Task: Give the data again exactly, stopping after the "Go to Promotional" line.

-- Opening Marker --

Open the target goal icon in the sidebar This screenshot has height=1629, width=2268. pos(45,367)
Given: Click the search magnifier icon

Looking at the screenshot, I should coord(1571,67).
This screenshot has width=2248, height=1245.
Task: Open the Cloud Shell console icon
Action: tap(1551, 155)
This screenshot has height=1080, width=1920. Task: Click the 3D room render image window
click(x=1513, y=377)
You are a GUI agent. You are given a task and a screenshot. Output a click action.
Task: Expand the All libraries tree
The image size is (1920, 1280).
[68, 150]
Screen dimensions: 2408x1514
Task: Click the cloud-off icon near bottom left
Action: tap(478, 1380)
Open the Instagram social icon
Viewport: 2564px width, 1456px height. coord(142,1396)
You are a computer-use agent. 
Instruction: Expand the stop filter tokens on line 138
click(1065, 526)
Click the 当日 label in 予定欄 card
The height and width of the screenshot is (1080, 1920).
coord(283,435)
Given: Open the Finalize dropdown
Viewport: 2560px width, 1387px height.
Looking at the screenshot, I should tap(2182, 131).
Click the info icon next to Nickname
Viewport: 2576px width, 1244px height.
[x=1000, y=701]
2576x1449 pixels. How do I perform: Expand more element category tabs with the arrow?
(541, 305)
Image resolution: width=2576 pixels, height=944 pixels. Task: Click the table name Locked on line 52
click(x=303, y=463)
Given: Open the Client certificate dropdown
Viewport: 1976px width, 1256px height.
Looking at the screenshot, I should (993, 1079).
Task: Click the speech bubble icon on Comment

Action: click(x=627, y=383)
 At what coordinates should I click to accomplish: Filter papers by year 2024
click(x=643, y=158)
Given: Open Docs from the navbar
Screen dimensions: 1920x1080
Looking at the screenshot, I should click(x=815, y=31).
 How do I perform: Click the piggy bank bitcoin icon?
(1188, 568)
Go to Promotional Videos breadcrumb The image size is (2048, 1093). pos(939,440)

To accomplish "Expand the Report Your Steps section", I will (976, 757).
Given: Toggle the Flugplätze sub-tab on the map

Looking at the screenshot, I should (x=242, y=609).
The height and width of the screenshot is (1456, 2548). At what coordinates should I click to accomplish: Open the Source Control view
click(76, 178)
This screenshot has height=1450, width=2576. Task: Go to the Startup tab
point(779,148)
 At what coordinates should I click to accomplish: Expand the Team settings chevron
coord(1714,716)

-- Closing Marker --

Exercise result:
Open the target goal icon in the sidebar This screenshot has height=1629, width=2268. pos(45,367)
Given: Click the search magnifier icon

Looking at the screenshot, I should coord(1571,67).
This screenshot has width=2248, height=1245.
Task: Open the Cloud Shell console icon
Action: tap(1551, 155)
This screenshot has height=1080, width=1920. Task: Click the 3D room render image window
click(x=1513, y=377)
You are a GUI agent. You are given a task and a screenshot. Output a click action.
Task: Expand the All libraries tree
The image size is (1920, 1280).
[68, 150]
Screen dimensions: 2408x1514
Task: Click the cloud-off icon near bottom left
Action: tap(478, 1380)
Open the Instagram social icon
Viewport: 2564px width, 1456px height. coord(142,1396)
You are a computer-use agent. 
Instruction: Expand the stop filter tokens on line 138
click(1065, 526)
Click the 当日 label in 予定欄 card
The height and width of the screenshot is (1080, 1920).
coord(283,435)
Given: Open the Finalize dropdown
Viewport: 2560px width, 1387px height.
Looking at the screenshot, I should tap(2182, 131).
Click the info icon next to Nickname
Viewport: 2576px width, 1244px height.
[x=1000, y=701]
2576x1449 pixels. How do I perform: Expand more element category tabs with the arrow?
(541, 305)
Image resolution: width=2576 pixels, height=944 pixels. Task: Click the table name Locked on line 52
click(x=303, y=463)
Given: Open the Client certificate dropdown
Viewport: 1976px width, 1256px height.
Looking at the screenshot, I should (993, 1079).
Task: Click the speech bubble icon on Comment

Action: click(x=627, y=383)
 At what coordinates should I click to accomplish: Filter papers by year 2024
click(x=643, y=158)
Given: Open Docs from the navbar
Screen dimensions: 1920x1080
Looking at the screenshot, I should click(x=815, y=31).
 How do I perform: Click the piggy bank bitcoin icon?
(1188, 568)
Go to Promotional Videos breadcrumb The image size is (2048, 1093). pos(939,440)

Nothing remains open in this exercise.